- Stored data
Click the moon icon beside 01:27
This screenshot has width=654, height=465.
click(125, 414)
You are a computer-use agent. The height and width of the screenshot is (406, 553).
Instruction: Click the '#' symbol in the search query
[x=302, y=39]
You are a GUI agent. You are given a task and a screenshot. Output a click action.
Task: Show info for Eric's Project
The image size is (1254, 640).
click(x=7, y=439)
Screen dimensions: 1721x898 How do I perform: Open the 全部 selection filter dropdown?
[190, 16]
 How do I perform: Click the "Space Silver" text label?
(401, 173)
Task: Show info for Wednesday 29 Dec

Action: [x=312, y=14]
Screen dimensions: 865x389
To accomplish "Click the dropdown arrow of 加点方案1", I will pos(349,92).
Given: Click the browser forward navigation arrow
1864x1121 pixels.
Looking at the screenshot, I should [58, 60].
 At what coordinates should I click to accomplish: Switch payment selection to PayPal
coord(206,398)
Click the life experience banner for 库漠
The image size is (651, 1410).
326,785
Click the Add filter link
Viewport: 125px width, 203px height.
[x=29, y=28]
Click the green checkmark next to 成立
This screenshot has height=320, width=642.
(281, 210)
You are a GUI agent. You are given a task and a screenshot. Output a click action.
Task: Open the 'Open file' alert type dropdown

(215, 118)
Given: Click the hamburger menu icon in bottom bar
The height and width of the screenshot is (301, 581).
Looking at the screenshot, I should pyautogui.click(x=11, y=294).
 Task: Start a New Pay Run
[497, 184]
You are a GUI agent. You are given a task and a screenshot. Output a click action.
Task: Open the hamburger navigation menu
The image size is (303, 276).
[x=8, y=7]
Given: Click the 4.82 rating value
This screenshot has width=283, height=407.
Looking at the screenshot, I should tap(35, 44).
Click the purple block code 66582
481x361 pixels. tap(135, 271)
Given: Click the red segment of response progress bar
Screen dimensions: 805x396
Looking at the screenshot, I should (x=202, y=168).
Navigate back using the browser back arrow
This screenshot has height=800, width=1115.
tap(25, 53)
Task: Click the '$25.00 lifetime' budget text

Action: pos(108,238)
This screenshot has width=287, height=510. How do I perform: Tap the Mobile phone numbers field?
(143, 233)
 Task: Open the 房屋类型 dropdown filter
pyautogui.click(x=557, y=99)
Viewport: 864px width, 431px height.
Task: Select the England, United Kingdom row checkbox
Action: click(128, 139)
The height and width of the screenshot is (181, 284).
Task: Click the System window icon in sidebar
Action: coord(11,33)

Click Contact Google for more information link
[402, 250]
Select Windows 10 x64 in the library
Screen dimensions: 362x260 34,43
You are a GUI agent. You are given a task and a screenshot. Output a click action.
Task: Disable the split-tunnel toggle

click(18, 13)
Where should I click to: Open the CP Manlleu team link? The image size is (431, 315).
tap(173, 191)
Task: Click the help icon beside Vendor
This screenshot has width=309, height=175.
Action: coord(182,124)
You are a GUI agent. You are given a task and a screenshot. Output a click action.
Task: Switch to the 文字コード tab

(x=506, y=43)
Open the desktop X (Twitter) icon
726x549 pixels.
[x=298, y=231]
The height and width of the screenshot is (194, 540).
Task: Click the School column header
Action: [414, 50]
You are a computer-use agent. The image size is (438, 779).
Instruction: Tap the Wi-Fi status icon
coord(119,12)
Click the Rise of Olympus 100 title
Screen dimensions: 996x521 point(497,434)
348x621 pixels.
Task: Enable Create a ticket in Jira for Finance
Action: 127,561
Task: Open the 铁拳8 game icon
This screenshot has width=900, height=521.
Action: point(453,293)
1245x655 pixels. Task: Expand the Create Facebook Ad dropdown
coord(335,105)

- Task description
An exact copy of the lines above between the line holding "This screenshot has width=287, height=510." and the line holding "Open the desktop X (Twitter) icon", inclusive, is the whole answer.

- Answer below
This screenshot has width=287, height=510. How do I perform: Tap the Mobile phone numbers field?
(143, 233)
 Task: Open the 房屋类型 dropdown filter
pyautogui.click(x=557, y=99)
Viewport: 864px width, 431px height.
Task: Select the England, United Kingdom row checkbox
Action: click(128, 139)
The height and width of the screenshot is (181, 284).
Task: Click the System window icon in sidebar
Action: coord(11,33)

Click Contact Google for more information link
[402, 250]
Select Windows 10 x64 in the library
Screen dimensions: 362x260 34,43
You are a GUI agent. You are given a task and a screenshot. Output a click action.
Task: Disable the split-tunnel toggle

click(18, 13)
Where should I click to: Open the CP Manlleu team link? The image size is (431, 315).
tap(173, 191)
Task: Click the help icon beside Vendor
This screenshot has width=309, height=175.
Action: coord(182,124)
You are a GUI agent. You are given a task and a screenshot. Output a click action.
Task: Switch to the 文字コード tab

(x=506, y=43)
Open the desktop X (Twitter) icon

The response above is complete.